Mais 3 petits milliards, c’est toujours acceptable pour un général, surtout un général qui avait joué un rôle prépondérant dans la prise de pouvoir par la force. Pourtant, «l’irréprochable »  3ème mousquetaire, s’était beaucoup enrichi pendant les quelques années qu’il avait passées à la tête de la Garde nationale. L’achat en 2013 d’une villa à 70  millions d’ouguiyas payés cash à Tevragh Zeina (NOT), au profit de son épouse, constitue incontestablement un signe extérieur d’enrichissement illicite.

Son prédécesseur,  un colonel de l’armée nationale, ancien chef d’état-major national et ancien chef d’état-major particulier du chef de l’état, n’était pas en très bon rapport  avec le binôme conspirateur. Particulièrement après leur promotion au  grade de général, qu’il aurait dénoncé auprès de ses chefs. Il boudait toutes les réunions de la commission nationale de sécurité, en se faisant remplacer par son adjoint pour éviter de les rencontrer.

A la fin du mois de mai 2008, une vidéo compromettante tournée par un capitaine,  dénonçant un important détournement par le commandement de la Garde, était tombée entre les mains du général de brigade  commandant du Basep, qui aurait  sauté sur l’occasion, pour forcer le Président de la République à déclencher immédiatement une inspection, afin de se débarrasser de cet encombrant colonel peu docile, et le faire remplacer par un proche en vue de mieux contrôler la sécurité des membres du gouvernement et des points stratégiques, qui lui échappaient.
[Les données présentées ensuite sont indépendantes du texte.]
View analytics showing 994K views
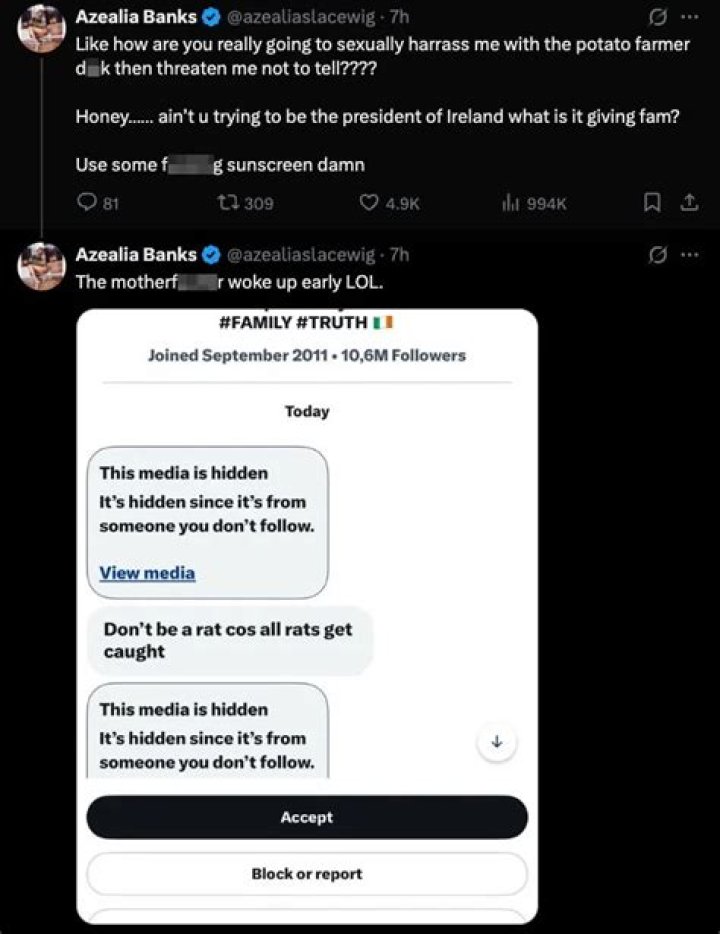720x934 pixels. [x=514, y=203]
Pour ce faire, il avait réussi à convaincre le président de la République d’utiliser une procédure exceptionnelle, nommant  par décret une commission spéciale de contrôle du corps de la Garde nationale, dirigée par son ami personnel, un colonel ancien membre du CMJD, qui était inspecteur des forces armées au ministère de la Défense avec deux ou trois inspecteurs du ministère de l’Intérieur et quelques officiers intendants de l’Armée nationale, pour s’acquitter de cette mission limitée à la période de commandement du chef d’état major concerné.

L’inspection générale du ministère de tutelle, qui comprenait un colonel inspecteur de la Garde nationale, désigné par le conseil des ministres et qui avait toute l’habilitation requise, avait été contournée pour la circonstance, donnant ainsi aux militaires toute la latitude de conduire cette inspection, une autre erreur stratégique du président de la République. Ce contrôle s’était déroulé sous l’impulsion du général de brigade commandant du Basep et avait découvert un très grand détournement de deniers publics d’un montant de plusieurs centaines de millions d’ouguiyas.
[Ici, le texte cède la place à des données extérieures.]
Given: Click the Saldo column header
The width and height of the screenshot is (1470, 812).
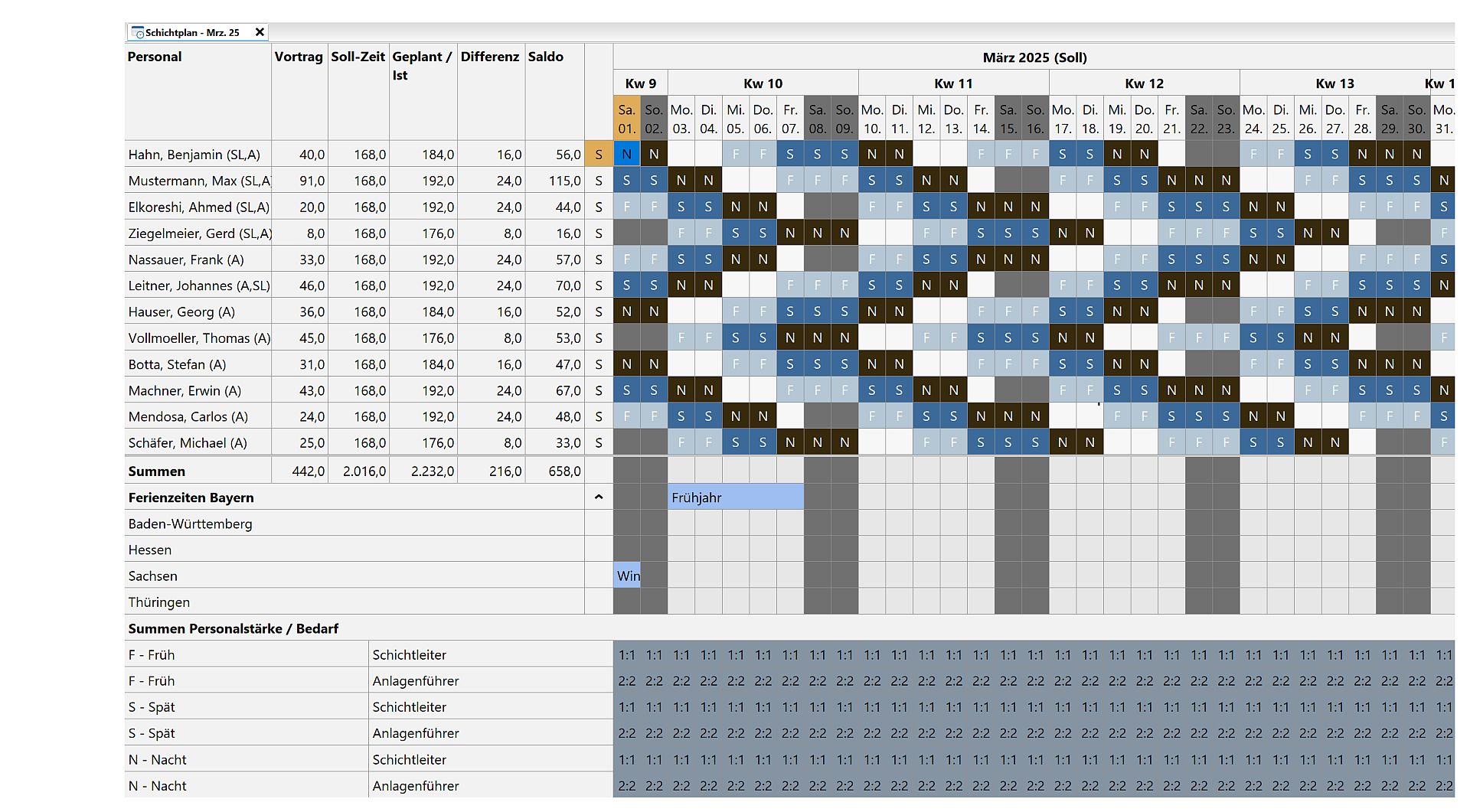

Mais le but n’était pas de poursuivre pénalement le chef d’état-major de la Garde nationale, car cette décision pouvait conduire à ouvrir la boîte de Pandore, c’est pourquoi l’affaire a été classée sans suite, malgré sa gravité. Le but recherché était juste de l’humilier et de le démettre de ses fonctions, pour le faire remplacer par le 3ème mousquetaire, afin de mettre la main sur la sécurité du gouvernement et des points sensibles de Nouakchott comme la télévision et la radio entre autres, instruments indispensable pour prendre le pouvoir par la force.